Der Grund dafür liegt an der Berechnung der Reserven: Die US-Börsenkommission hat den Energieunternehmen strikte Vorschriften für "sicher bestätigte Reserven" vorgegeben: Diese müssen durch Bohrungen bestätigt sein, sie müssen mit heutiger Technik förderbar sein, und sie müssen heute wirtschaftlich sein. Das trifft aber nur auf einen Bruchteil des Öls zu, das sich in Jahrmillionen unter der Erdoberfläche und den Meeren angesammelt hat.

Auch aus stillgelegten Quellen sprudelt wieder Öl

Tatsächlich kann man Öl längst auch ohne Bohrungen sicher orten: unter anderem durch Satellitentechnik und eine elektromagnetische Suchmethode hat sich der Erfolg von Bohrungen nach dem schwarzen Gold erheblich verbessert: In jedem zweiten Fall werden Bohrtrupps heute fündig. Früher war nur jede zehnte Probebohrung erfolgreich. Dabei trifft man meist auf Öl, das vor wenigen Jahren noch als unerreichbar galt: Zu tief oder zu schwer zu orten. Die Zeiten, als man in Arabien oder Texas mit dem Spaten Öl fand, sind längst vorbei.

Verbesserte Technik hat einen Großteil der Reserven erreichbar gemacht. Etwa weit unter dem Meer: Die ersten Bohrinseln überbrückten 70 Meter zum Grund. Seit vielen Jahren arbeiten in der Nordsee Inseln, die in 300 Metern Tiefe verankert sind. Inzwischen ist man in 1463 Meter Tiefe erfolgreich und versucht sich mit Bohrungen 3000 Meter unter dem Meer, die dann noch weitere sieben Kilometer in den Meeresboden reichen.

Auch der hohe Ölpreis macht manche Förderung attraktiv. So wird zurzeit in Österreich frisches Erdöl aus alten Bohrlöchern geholt, die wegen Unwirtschaftlichkeit bereits aufgegeben waren.

Oft spielen auch mehrere Faktoren zusammen. Lange galt die Verarbeitung der Ölschiefer und -sande in Kanada als unwirtschaftlich. Steigende Ölpreise und technischer Fortschritt hat die Ausbeutung dieser schwer erschließbaren Vorkommen attraktiv gemacht. Eine Folge: Mit 24 071 Millionen Tonnen liegt Kanada in der Liste der ölreichsten Ländern auf Platz zwei hinter Saudi-Arabien (35 432 Millionen Tonnen).

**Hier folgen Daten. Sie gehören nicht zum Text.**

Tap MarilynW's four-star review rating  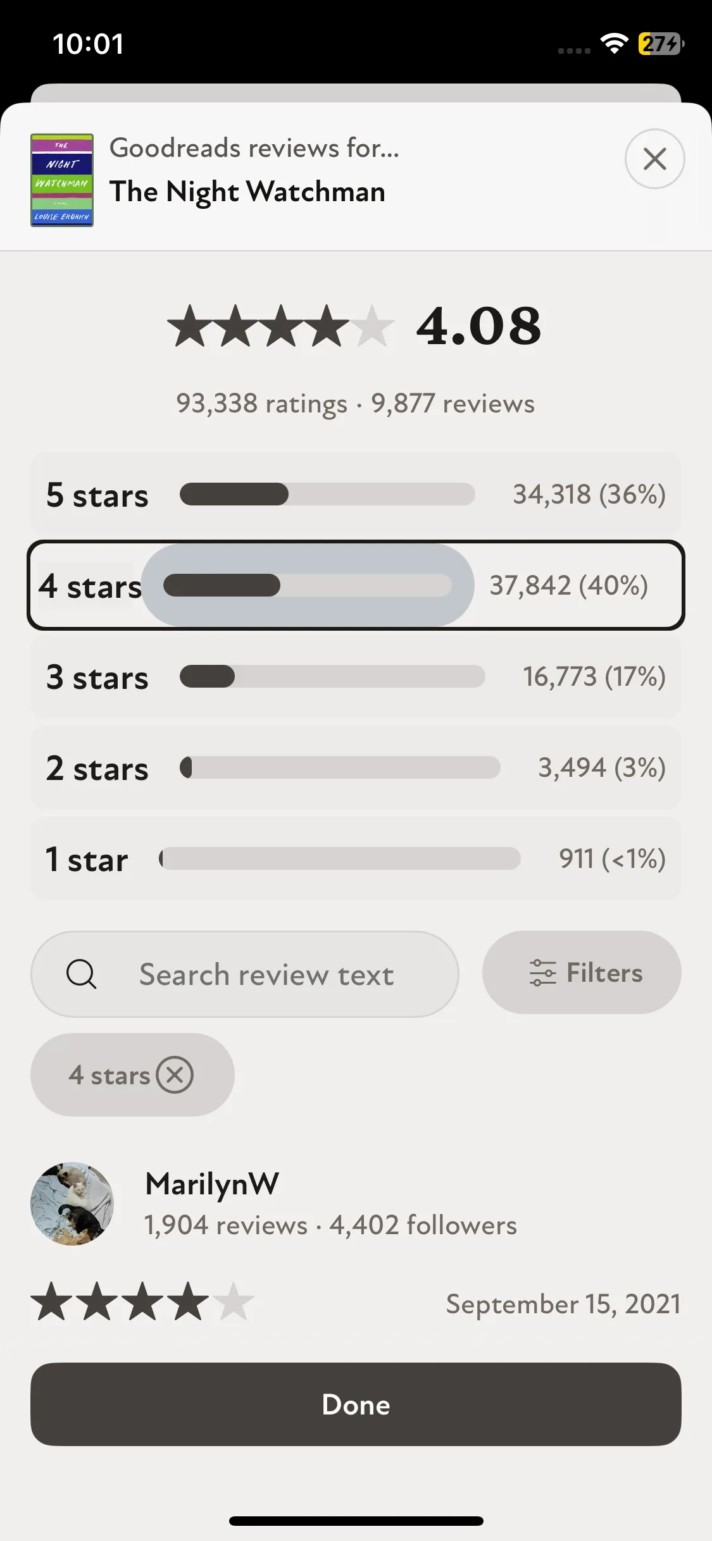(142, 1303)
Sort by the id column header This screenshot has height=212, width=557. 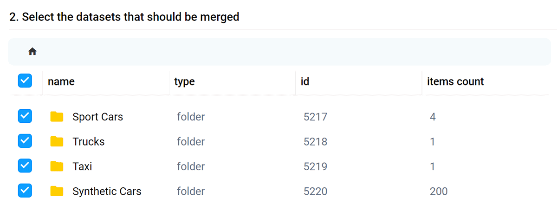[305, 82]
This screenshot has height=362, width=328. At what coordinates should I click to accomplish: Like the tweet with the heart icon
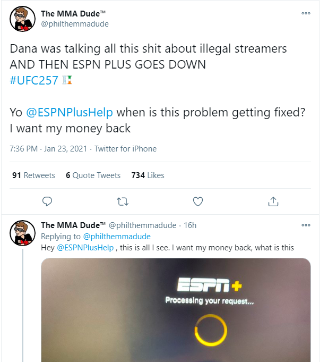tap(197, 201)
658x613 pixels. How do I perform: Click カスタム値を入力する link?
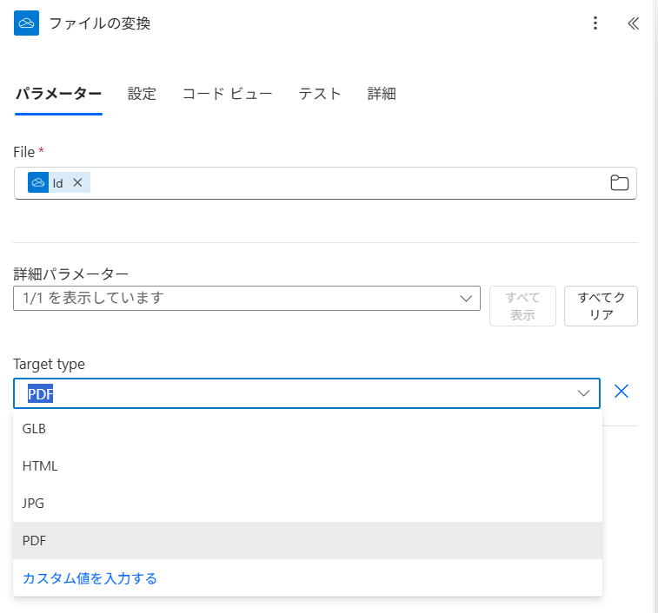click(x=90, y=578)
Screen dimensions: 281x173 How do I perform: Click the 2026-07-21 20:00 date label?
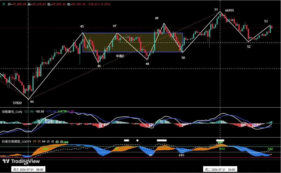220,169
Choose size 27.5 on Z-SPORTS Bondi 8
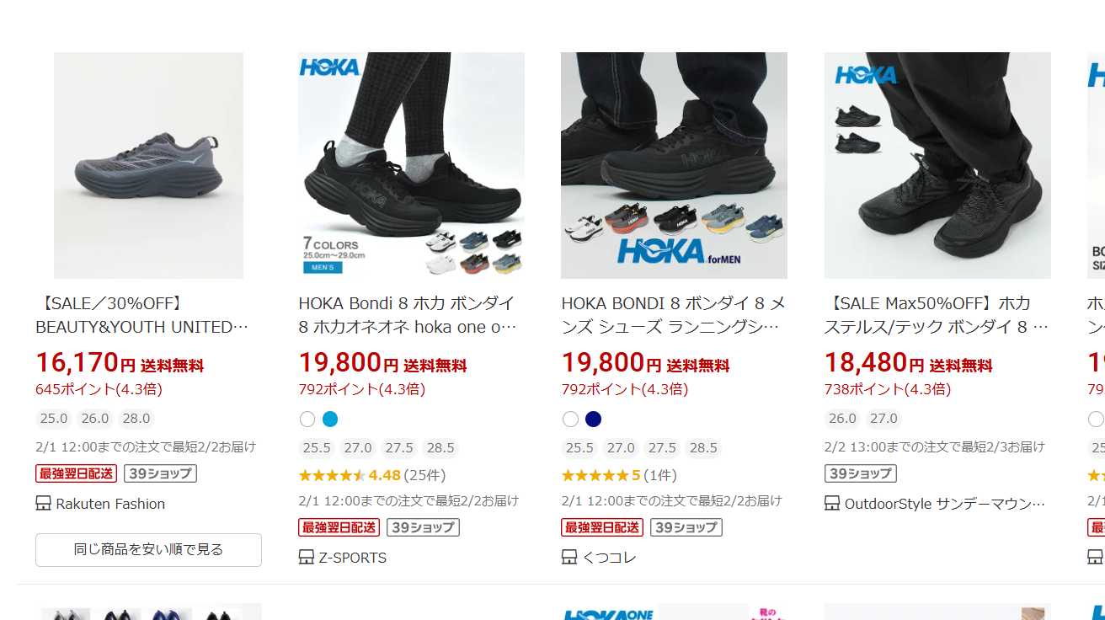Image resolution: width=1105 pixels, height=620 pixels. (399, 448)
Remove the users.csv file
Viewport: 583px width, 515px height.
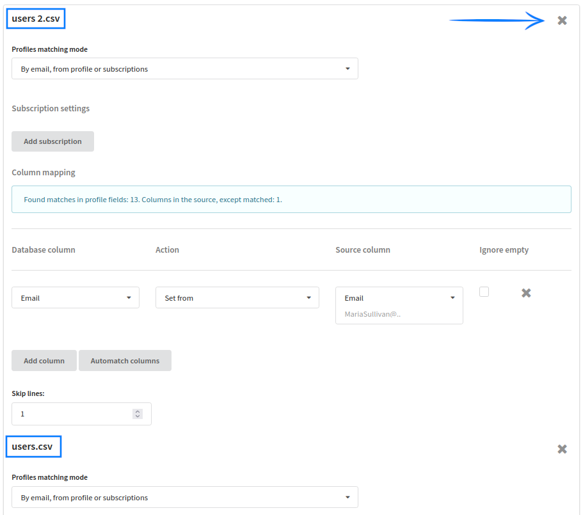pyautogui.click(x=562, y=448)

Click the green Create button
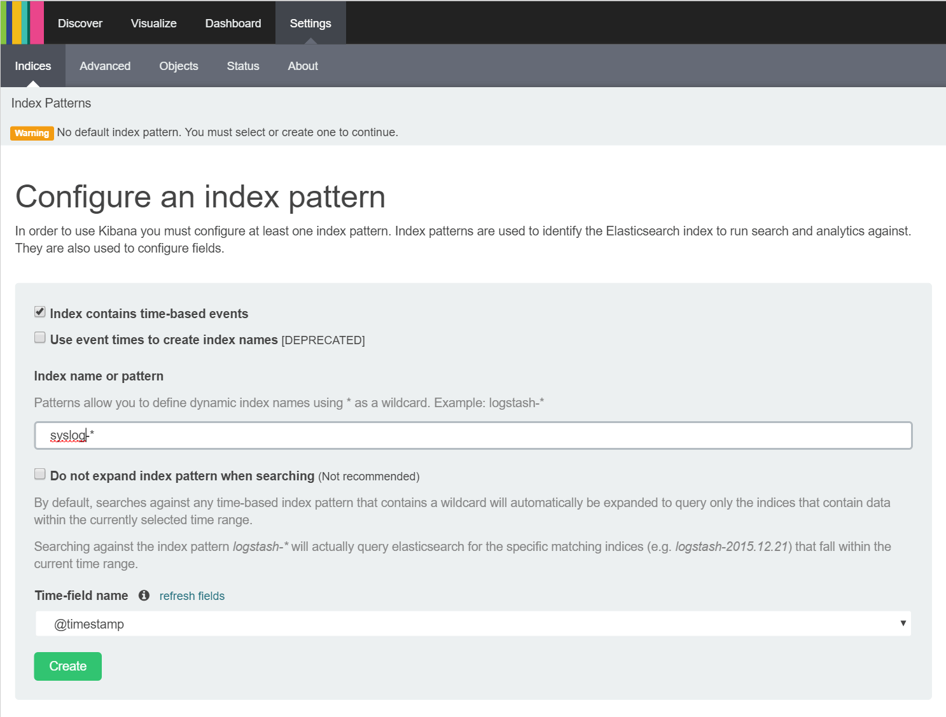(68, 666)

Insgesamt sind die Ölreserven der Welt seit 1980 von 88 352 auf 173 338 Millionen Tonnen im Jahr 2004 gestiegen. Der Verbrauch ist im gleichen Zeitraum weit weniger gestiegen, von 3059 auf 3821 Millionen Tonnen im Jahr.

Das Öl reicht noch lange, ist daher die Einschätzung des texanischen Ölgiganten. Damit stimmt er mit den meisten Experten überein. Eine andere Aussage wird nur von wenigen geteilt: Öl bleibt langfristig billig. Anders als die Konkurrenten geht Exxon auf Distanz zu Solar- und Windenergie.

Doch würde die Verbrennung von noch mehr fossilen Brennstoffen den CO2-Ausstoß weltweit dramatisch erhöhen. Exxon Mobil gehört zu den Sponsoren des "Global Climate & Energy-Project" der Stanford University, das unter anderem erforscht, ob das Treibhausgas in ausgebeuteten Öl- und Erdgaslagerstätten von der Atmosphäre fernzuhalten ist. Europäische Konkurrenten denken bereits an die Nach-Ölzeit. BP (British Petroleum) interpretiert bereits das eigene Kürzel neu: "Beyond Petroleum" (über Petroleum hinaus).